──────── Records supplied ────────
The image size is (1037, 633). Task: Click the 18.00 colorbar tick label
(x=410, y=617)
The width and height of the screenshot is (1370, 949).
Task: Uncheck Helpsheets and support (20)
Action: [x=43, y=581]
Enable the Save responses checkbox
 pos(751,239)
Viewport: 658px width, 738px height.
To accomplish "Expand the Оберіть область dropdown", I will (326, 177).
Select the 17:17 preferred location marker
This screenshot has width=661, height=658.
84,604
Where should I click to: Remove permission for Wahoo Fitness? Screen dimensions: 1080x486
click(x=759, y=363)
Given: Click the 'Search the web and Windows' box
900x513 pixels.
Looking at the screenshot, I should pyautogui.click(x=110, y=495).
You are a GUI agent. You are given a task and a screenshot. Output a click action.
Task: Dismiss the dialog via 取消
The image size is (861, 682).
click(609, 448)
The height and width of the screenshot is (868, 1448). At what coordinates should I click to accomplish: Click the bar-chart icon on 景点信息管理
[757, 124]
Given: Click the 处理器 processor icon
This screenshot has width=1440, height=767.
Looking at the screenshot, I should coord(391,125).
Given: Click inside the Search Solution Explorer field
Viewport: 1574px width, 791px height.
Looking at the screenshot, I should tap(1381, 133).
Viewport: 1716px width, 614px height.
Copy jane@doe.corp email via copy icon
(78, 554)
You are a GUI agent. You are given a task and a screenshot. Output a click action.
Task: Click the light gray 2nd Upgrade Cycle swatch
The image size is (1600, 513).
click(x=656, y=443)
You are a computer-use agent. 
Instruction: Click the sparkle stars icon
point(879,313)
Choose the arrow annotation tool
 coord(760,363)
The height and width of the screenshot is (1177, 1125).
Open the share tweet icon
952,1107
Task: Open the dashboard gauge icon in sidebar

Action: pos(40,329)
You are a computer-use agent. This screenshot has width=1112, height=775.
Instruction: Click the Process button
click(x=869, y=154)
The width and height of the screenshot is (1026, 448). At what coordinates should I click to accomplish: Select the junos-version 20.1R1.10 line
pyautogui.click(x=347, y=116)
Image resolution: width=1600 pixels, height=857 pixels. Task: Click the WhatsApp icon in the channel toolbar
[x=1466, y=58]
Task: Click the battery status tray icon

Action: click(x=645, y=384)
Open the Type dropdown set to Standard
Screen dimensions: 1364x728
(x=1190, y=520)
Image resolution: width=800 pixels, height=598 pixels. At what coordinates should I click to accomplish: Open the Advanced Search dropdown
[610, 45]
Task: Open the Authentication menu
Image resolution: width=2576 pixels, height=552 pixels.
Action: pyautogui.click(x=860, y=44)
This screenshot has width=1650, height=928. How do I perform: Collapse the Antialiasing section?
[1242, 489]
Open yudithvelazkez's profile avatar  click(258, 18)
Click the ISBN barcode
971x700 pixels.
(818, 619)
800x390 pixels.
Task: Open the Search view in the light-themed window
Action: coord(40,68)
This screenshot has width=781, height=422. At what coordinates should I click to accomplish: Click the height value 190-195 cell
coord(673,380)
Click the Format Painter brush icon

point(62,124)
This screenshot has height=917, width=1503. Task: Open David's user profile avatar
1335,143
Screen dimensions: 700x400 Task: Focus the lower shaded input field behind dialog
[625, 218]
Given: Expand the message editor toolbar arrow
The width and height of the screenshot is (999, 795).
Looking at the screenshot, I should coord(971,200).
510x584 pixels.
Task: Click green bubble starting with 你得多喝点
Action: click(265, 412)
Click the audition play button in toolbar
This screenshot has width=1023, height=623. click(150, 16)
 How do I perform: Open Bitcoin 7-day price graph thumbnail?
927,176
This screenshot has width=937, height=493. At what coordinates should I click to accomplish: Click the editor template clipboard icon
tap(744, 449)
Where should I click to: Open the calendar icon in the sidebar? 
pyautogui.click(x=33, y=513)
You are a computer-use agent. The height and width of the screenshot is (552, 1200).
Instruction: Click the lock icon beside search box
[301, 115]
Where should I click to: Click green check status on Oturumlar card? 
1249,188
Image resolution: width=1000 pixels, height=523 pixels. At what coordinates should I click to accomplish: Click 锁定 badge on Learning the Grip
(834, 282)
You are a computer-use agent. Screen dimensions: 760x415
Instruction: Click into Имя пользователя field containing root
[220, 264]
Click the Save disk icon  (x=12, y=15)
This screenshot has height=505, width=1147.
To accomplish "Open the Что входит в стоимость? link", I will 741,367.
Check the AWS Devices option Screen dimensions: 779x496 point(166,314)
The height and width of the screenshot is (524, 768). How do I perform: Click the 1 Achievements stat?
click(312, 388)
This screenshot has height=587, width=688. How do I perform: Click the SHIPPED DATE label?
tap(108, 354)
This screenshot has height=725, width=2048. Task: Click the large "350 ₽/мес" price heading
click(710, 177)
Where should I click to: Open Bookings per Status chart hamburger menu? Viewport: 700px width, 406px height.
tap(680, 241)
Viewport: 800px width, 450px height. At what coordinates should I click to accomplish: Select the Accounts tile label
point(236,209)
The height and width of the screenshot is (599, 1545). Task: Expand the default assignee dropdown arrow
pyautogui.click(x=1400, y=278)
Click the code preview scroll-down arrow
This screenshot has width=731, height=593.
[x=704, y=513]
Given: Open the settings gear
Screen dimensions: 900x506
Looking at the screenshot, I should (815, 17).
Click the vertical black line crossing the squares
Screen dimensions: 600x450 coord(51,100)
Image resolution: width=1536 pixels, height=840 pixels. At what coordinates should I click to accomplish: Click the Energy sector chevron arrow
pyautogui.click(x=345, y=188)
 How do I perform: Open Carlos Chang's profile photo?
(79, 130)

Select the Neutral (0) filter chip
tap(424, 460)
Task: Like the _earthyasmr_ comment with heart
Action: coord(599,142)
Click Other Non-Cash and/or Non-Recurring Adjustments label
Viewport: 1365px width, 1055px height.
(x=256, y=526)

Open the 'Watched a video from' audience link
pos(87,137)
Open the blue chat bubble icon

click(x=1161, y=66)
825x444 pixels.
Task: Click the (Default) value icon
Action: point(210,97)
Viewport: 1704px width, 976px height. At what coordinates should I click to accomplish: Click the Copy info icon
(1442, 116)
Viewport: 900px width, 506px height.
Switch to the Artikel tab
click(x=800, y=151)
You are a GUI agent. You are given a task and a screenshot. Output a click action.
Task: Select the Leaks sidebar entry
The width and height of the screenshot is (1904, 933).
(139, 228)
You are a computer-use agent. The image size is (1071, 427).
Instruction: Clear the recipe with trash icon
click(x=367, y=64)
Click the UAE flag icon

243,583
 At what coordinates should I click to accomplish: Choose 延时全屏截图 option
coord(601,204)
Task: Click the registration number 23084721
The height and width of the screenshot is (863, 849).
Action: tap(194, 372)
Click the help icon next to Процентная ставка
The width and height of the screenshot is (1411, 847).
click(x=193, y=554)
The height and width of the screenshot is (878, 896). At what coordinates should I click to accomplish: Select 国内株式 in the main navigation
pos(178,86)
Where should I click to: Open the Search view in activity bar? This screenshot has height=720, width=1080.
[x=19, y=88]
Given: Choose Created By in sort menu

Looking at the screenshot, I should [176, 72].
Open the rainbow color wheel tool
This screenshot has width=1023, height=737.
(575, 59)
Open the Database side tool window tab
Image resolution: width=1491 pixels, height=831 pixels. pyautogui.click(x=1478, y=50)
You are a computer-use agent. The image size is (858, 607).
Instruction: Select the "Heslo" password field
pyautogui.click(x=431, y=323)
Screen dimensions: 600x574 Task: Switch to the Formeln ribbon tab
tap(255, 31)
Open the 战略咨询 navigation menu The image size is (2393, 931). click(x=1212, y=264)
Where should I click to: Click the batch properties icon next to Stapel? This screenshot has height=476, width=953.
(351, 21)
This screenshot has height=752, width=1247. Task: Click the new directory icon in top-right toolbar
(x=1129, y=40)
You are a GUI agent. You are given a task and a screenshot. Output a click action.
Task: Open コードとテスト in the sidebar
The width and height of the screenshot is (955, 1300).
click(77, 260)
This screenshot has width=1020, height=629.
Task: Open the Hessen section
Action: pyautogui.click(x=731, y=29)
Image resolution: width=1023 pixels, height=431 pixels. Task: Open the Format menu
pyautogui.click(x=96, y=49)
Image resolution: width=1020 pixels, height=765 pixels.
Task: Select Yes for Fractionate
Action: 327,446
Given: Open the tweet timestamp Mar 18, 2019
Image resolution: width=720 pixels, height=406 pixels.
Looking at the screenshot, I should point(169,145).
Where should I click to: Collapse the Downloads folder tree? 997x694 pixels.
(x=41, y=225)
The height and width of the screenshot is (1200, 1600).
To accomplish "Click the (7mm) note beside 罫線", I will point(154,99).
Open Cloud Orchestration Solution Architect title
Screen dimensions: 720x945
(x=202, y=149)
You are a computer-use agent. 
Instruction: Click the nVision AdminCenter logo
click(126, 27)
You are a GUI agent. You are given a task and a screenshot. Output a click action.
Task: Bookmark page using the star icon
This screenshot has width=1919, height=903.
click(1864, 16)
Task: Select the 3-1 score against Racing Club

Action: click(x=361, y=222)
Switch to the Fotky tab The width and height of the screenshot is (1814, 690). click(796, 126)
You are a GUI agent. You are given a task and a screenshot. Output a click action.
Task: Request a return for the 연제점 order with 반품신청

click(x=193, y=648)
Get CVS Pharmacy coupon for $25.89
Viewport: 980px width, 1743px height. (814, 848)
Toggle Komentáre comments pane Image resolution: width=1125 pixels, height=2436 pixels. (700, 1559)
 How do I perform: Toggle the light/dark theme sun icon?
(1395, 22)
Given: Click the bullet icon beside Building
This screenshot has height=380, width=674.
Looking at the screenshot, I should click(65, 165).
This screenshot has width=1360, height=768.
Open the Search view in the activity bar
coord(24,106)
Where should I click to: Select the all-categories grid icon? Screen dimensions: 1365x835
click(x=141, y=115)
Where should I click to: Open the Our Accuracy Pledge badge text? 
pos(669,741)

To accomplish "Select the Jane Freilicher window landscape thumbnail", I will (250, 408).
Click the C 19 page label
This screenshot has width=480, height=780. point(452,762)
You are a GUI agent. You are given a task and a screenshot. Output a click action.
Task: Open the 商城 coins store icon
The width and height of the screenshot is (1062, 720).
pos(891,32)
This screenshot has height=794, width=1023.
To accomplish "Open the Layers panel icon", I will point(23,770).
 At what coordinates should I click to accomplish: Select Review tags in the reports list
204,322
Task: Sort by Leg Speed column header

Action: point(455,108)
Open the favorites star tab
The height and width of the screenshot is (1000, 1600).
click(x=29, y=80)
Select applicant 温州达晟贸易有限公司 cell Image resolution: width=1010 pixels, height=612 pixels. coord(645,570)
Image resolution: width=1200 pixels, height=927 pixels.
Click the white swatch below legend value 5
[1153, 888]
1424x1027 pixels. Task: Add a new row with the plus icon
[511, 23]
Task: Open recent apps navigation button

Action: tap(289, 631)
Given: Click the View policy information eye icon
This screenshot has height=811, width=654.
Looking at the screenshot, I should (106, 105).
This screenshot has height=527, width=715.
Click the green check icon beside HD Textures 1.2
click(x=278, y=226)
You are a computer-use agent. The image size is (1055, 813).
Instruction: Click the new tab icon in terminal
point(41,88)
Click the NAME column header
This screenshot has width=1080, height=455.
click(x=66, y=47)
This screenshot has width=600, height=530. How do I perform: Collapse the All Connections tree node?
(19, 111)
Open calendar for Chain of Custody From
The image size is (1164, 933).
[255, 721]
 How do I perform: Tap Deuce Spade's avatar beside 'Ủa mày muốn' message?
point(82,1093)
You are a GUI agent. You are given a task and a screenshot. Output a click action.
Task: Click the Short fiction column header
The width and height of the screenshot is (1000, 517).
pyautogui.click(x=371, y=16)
────────
## Work instruction
Please go through the data above and copy every line that has the word "computer".

## Answer to the problem
You are a computer-use agent. 
You are a computer-use agent. This screenshot has width=1112, height=775.
You are a computer-use agent. The height and width of the screenshot is (552, 1200).
You are a computer-use agent. Screen dimensions: 760x415
You are a computer-use agent. The image size is (1071, 427).
You are a computer-use agent. The image size is (858, 607).
You are a computer-use agent. 
You are a computer-use agent. The image size is (1055, 813).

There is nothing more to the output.